Так уж сложилось, что из‑за болезни Симонов не успел вычитать и выправить рукопись "Глазами человека моего поколения"; публиковать ее пришлось мне. Разбирая в архиве Симонова оставшиеся после него рукописи, я наткнулся на заметки к задуманной им пьесе "Вечер воспоминаний". Очевидно, писались они незадолго до мемуаров "Глазами человека моего поколения" - автору и в том, и в другом случае не давали покоя одни и те же мысли и чувства. Мне они помогли яснее понять суть размышлений писателя о времени и о себе (точнее было бы говорить не о размышлениях, а о суде над самим собой).
В задуманной Симоновым пьесе врач назначает герою опасную, рискованную операцию, до нее остается какое‑то время, и герою приходится решать, на что он должен использовать это уходящее, ограниченное, ставшее вдруг драгоценным время: "Что успеть? Состояние духа не такое, чтобы начинать что‑то новое. А вот биография, с которой ко мне приставали, действительно не написана. Вот ее и надо, наверное, сделать. Пусть останется хотя бы черновик - в случае чего".

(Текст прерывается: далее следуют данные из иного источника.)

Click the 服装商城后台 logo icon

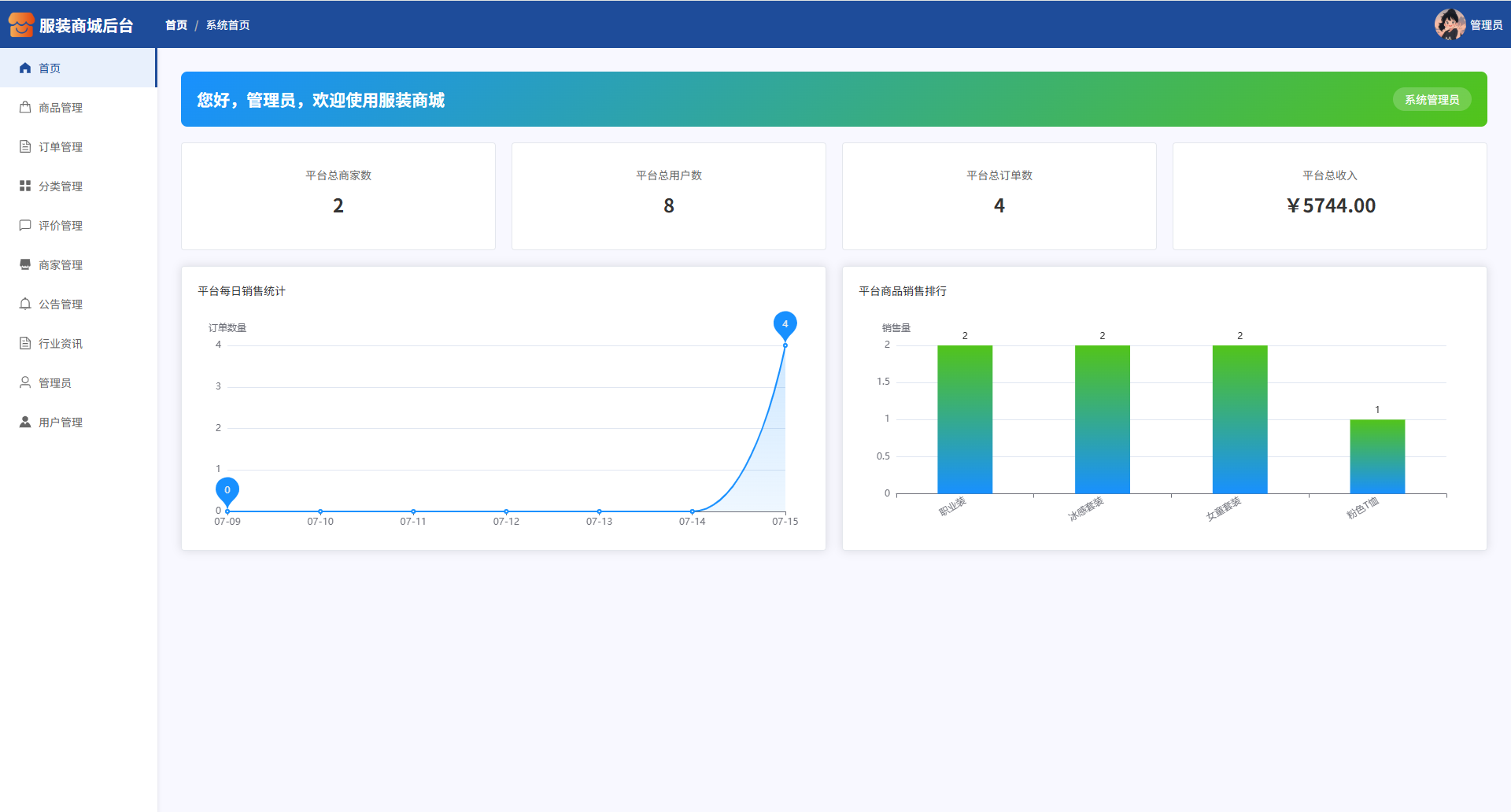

Со странным чувством читал я все это, словно бы Симонов угадал свой приближающийся конец - как все будет, перед каким выбором поставит его жизнь, что заставит решать, когда сил останется совсем мало. Так оно и случилось: когда болезнь заставила его выбирать, выбор этот пал на работу, представляющую расчет с собственным прошлым.
Сразу же надо сказать, что, приступая к запискам "Глазами человека моего поколения", Симонов не собирался предлагать их для печати, как говорили тогда, "писал в стол", потому что на собственном горьком опыте убедился: в обозримом будущем эту вещь напечатать не удастся. Это определило степень серьезности поставленных в ней проблем и предельный уровень откровенности автора.
Еще один отрывок из его заметок о задуманной пьесе "Вечер воспоминаний": "В ней, - писал Симонов, - должно быть сразу четыре моих "я". Нынешний "я" и еще трое. Тот, каким я был в пятьдесят шестом году, тот, которым я был в сорок шестом году, вскоре после войны, и тот, которым я был до войны, в то время, когда я только - только успел узнать, что началась гражданская война в Испании, - в тридцать шестом году. Вот эти четыре моих "я" и будут разговаривать между собой… Сейчас при воспоминаниях о прошлом мы никак не можем удержаться от соблазна представить себе, что ты тогда, в тридцатых или сороковых годах, то, что ты тогда не знал, и то, что тогда не чувствовал, приписывать себе тогдашнему сегодняшние твои мысли и чувства. Вот с таким соблазном я вполне сознательно хочу бороться, во всяком случае, попробовать бороться с этим соблазном, который часто сильнее нас".